STATED EXERCISE 1: In the mailing-list thread about incorrect ARP behavior, under what condition does arp_solicit call inet_select_addr()?
STATED EXERCISE 2: Pick up the mailing-list thread about incorrect ARP behavior right after its final line and keep writing in the same voice.

SUPPLIED TEXT:
^^^^

Still, inet_select_addr() is incorrect function to use
from icmp_send(), there is the risk to expose scope link
addresses.

	The other part from patch in inet_select_addr() looks
correct to me but comes with some price for the arp_solicit()
and icmp_send() cases, a slowdown that may not be liked by
others.

	About fib_info_update_nh_saddr: same fib_info can
be used for different subnets, so we can not check the
destination. But routes to directly connected hosts
usually come with prefsrc (proto kernel), so it is not a
problem.

> Sorry for early bug report.
> 
> -- 
> SP5474-RIPE
> Sergey Popovich

Regards

--
Julian Anastasov <ja@ssi.bg>

^ permalink raw reply	[flat|nested] 5+ messages in thread

* Re: Incorrect ARP behavior when multiple/none IPv4 address assigned to interface
  2012-10-24  0:15 ` Julian Anastasov
@ 2012-10-24  7:18   ` Sergey Popovich
  2012-10-24  9:06     ` Julian Anastasov
  0 siblings, 1 reply; 5+ messages in thread
From: Sergey Popovich @ 2012-10-24  7:18 UTC (permalink / raw)
  To: netdev

Julian Anastasov пишет:

>> # tcpdump -vv -ieth0 -s1500 -nnpe 'arp'
>> 13:28:57.395181 08:00:27:3b:63:ae>  0a:00:27:00:00:00, ethertype ARP (0x0806),
>> length 42: Ethernet (len 6),.
>> IPv4 (len 4), Request who-has 10.0.1.2 tell 10.10.10.10, length 28
>
> 	What kind of packet triggers ARP request here?
> May be this IP packet already has saddr=10.10.10.10 ?
> arp_solicit() when eth0/arp_announce=0 (default) just
> ensures that this saddr is local. Or it is a forwarding
> case and inet_select_addr is used? Also, any reason to put
> addresses on loopback and not on eth0?

1. Sorry, from bug report is not clear to undestand how this is reproduced:
   1.1. on PC1 run ping 10.0.1.1
   1.2. on Linux Router start arp-probe-bug.bsh as root user.
So this kind of packet generated after link layer addresses resolved &
ICMP Echo Request/Reply in progress (with no packet loss).

2. No I do not think that saddr=10.10.10.10 in probe.
arp_solicit calls inet_select_addr() only if saddr=0.0.0.0.
Call to arp_solicit() made from net/core/neighbour.c neigh_probe()
which is static and called from neigh_timer_handler() when entry ages
out and goes to PROBE phase.

3. Reason to put addr on loopback (not actually system loopback, but
linux dummy interface or any other network interface) described in more 
details in my bug report, but for short:

Suppose we have 10.0.1.0/24 subnet.
and many customers with single ip address (common for Internet
Providers) on differend broadcast domains (VLANs).

Each customer connected using 4(!) IPv4 address using traditional schema:

10.0.1.0/30 - Customer 1 (ip: 10.0.1.2,  gw: 10.0.1.1, mask: /30)
10.0.1.4/30 - Customer 2 (ip: 10.0.1.6,  gw: 10.0.1.5, mask: /30)
10.0.1.8/30 - Customer 3 (ip: 10.0.1.10, gw: 10.0.1.9, mask: /30)
...
10.0.1.252/30 - Customer 64 (ip: 10.0.1.254, gw: 10.0.1.253, mask: /30

As can be seen on each connection we waste at least 2 IP address:
   one for subnet address (all zeros in host part)

^^^^

LISTED ENTRIES:
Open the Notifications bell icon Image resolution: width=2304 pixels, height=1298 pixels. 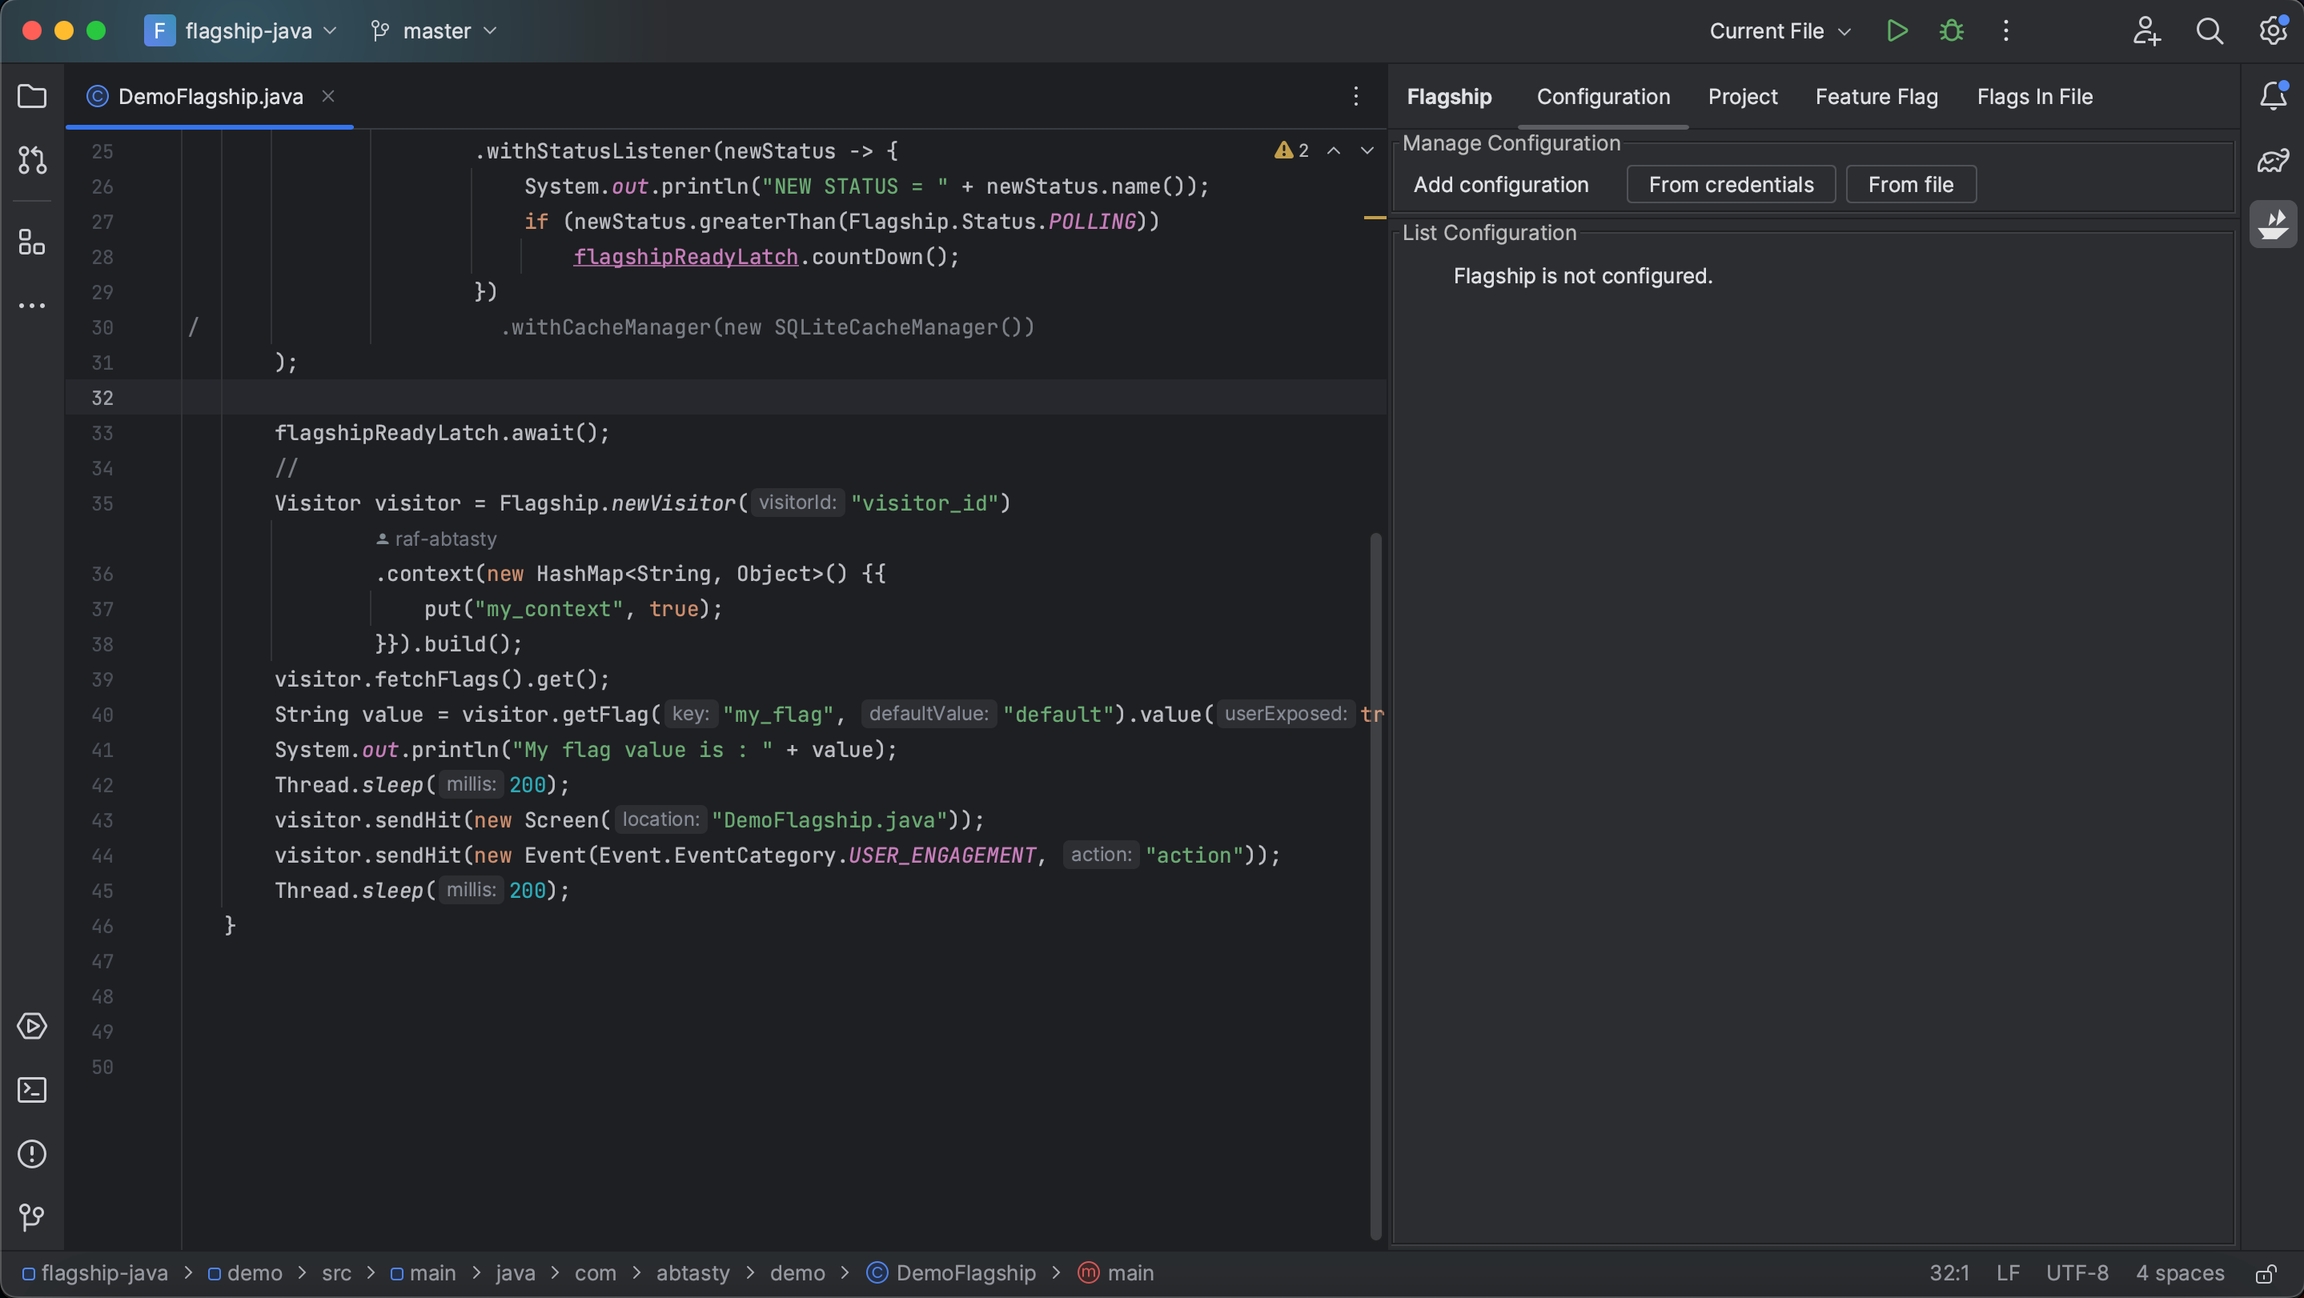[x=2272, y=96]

^^^^

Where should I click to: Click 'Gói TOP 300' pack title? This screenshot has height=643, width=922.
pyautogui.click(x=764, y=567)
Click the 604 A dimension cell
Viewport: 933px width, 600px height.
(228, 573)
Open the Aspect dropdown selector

^^^^

OUTPUT 1: Only when saddr is 0.0.0.0.

OUTPUT 2:
   one for subnet broadcast (all ones in host part)

More efficiently to use entire subnet with /24 mask and assign to each 
customer one ip from subnet with mask /24.

10.0.1.1/24 - Loopback (dummy) on Linux Router. This is gateway address
               to customers.
10.0.1.2/24 - Customer 1
10.0.1.3/24 - Customer 2
10.0.1.4/24 - Customer 3
...
10.0.1.254/24 - Customer 253

This schema called by some network equipment vendors as "ip unnumbered"
and works in Linux for years (and thus used with proper NICs by many
small/medium (and even large) ISPs to aggregate broadband customers).

> 	Your case 2 can be also solved with proper ordering of
> the primaries, eg. first add /32 primaries, then /31, ... /25, /24.
> You can also use decreasing scope for the addresses if global
> scope is not needed for them, it can help for the ordering.
>
Yes you are right, but it is not clear to understand at configure
time:-).

> 	For the proposed patch: providing iph->saddr to
> inet_select_addr() in icmp_send() looks better than before.
> Still, inet_select_addr() is incorrect function to use
> from icmp_send(), there is the risk to expose scope link
> addresses.
>
Correct, but using sysctl icmp_errors_use_inbound_ifaddr as for
me is not right entirely:
   ICMP might be generated for address that is not directly reachable
   (more than hop away from interface on which packet arrives -
    reachable via gw on interface) and thus it is better to rely on
   prefsrc of route associated with this  interface when sending ICMP in
   ip_route_output_slow() that is already done and works correctly.

Using iph->saddr is done as contermeasure only used then such sysctl is
activated (default: no).

> 	The other part from patch in inet_select_addr() looks
> correct to me but comes with some price for the arp_solicit()
> and icmp_send() cases, a slowdown that may not be liked by
> others.
Yes, we looking at all interfaces in system and all primary addresses
on.

>
> 	About fib_info_update_nh_saddr: same fib_info can
> be used for different subnets, so we can not check the
> destination. But routes to directly connected hosts
> usually come with prefsrc (proto kernel), so it is not a
> problem.
Yes, I point to this to clarify this to me. Thank you.

-- 
SP5474-RIPE
Sergey Popovich

^ permalink raw reply	[flat|nested] 5+ messages in thread

* Re: Incorrect ARP behavior when multiple/none IPv4 address assigned to interface
  2012-10-24  7:18   ` Sergey Popovich
@ 2012-10-24  9:06     ` Julian Anastasov
  2012-10-24 10:37       ` Sergey Popovich
  0 siblings, 1 reply; 5+ messages in thread
From: Julian Anastasov @ 2012-10-24  9:06 UTC (permalink / raw)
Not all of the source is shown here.